Atento à pena aplicada, o denunciado não satisfaz aos benefícios do art. 44, do CP (substituição da pena privativa de liberdade por restritivas de direito), ou do art. 77, do CP (suspensão condicional da pena).

 

III – Quanto ao denunciado Mozar Borges da Silva

 

Inicialmente, aclaro que procederei a dosimetria da pena para todos os fatos tipificados como crime de peculato desvio (art. 312, caput, segunda parte, do CP), em conjunto, pois são idênticas, sendo desnecessária repeti-las.

 

Logo, na primeira fase, examino as circunstâncias judiciais, tendo como parâmetro as diretrizes do artigo 59, do Código Penal: a) em relação à culpabilidade, é reprovável, pois, na época dos fatos, exercia mandado eletivo, frustrando a confiança que o eleitorado lhe confiara, além de sua ação ilícita causar repugnância no meio social; b) no tocante aos antecedentes, verifico através da CAC de f. 431, inexistir registro anterior de sentença de condenação definitiva pela prática de outro fato delituoso, sendo o acusado possuidor de bons antecedentes; c) não há elementos nos autos a desabonar sua conduta social; d) quanto à sua personalidade, nada se tem a valorar negativamente; e) o motivo é desfavorável, pois a ação do acusado revelou uma ganância desmedida e pouca ideação sobre o impacto de sua ação na sociedade local e sobre o patrimônio público; f) as circunstâncias do delito são desfavoráveis, pois, em conjunto com outros vereadores e por mais de 02 anos, adquiriu bens, combustíveis e serviços para ele e/ou terceiros, valendo-se de documentos ideologicamente falsos, ofendendo aos princípios da moralidade e legalidade. Além disso, embora o Câmara Municipal tivessem veículo oficial e disponibilizasse telefones, o denunciado valia-se de veículo e telefone próprios, com o objetivo de desviar os valores recebidos a título de “ajuda de custo” e dificultar a fiscalização; g) as consequências também são desfavoráveis, pois em razão dos vários desvios praticados, dilapidou o patrimônio da Administração Pública, além de ter abalado a credibilidade do Poder Legislativo Municipal; h) relativamente ao comportamento da vítima, não é possível valorar, pois incabível ao caso.

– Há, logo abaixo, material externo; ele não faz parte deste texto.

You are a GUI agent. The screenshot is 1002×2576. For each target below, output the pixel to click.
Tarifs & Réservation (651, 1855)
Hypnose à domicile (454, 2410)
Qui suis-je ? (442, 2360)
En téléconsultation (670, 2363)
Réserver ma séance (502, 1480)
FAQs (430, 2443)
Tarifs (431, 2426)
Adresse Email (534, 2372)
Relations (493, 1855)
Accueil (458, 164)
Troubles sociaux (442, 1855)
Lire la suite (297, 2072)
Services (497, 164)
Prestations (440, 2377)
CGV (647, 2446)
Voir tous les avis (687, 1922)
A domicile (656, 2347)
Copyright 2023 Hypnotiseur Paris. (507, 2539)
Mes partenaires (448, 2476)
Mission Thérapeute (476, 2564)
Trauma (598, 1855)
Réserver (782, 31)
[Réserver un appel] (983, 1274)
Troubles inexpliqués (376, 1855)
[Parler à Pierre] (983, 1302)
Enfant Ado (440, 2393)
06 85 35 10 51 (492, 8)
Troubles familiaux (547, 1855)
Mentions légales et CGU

Ponderadas as circunstâncias judiciais, tendo em vista que quatro delas se apresentam desfavoráveis ao acusado, fixo a pena base em 06 (seis) anos de reclusão, e 50 (cinquenta) dias-multa.

Na segunda fase, não há agravantes ou atenuantes a reconhecer, razão pela qual mantenho a pena outrora fixada.

Na terceira fase, verifico também inexistir causas gerais ou especiais de aumento e diminuição de pena a reconhecer.

Desse modo, condeno o acusado Mozar Borges da Silva e concretizo a sua pena definitiva em 06 (seis) anos de reclusão, e 50 (cinquenta) dias-multa.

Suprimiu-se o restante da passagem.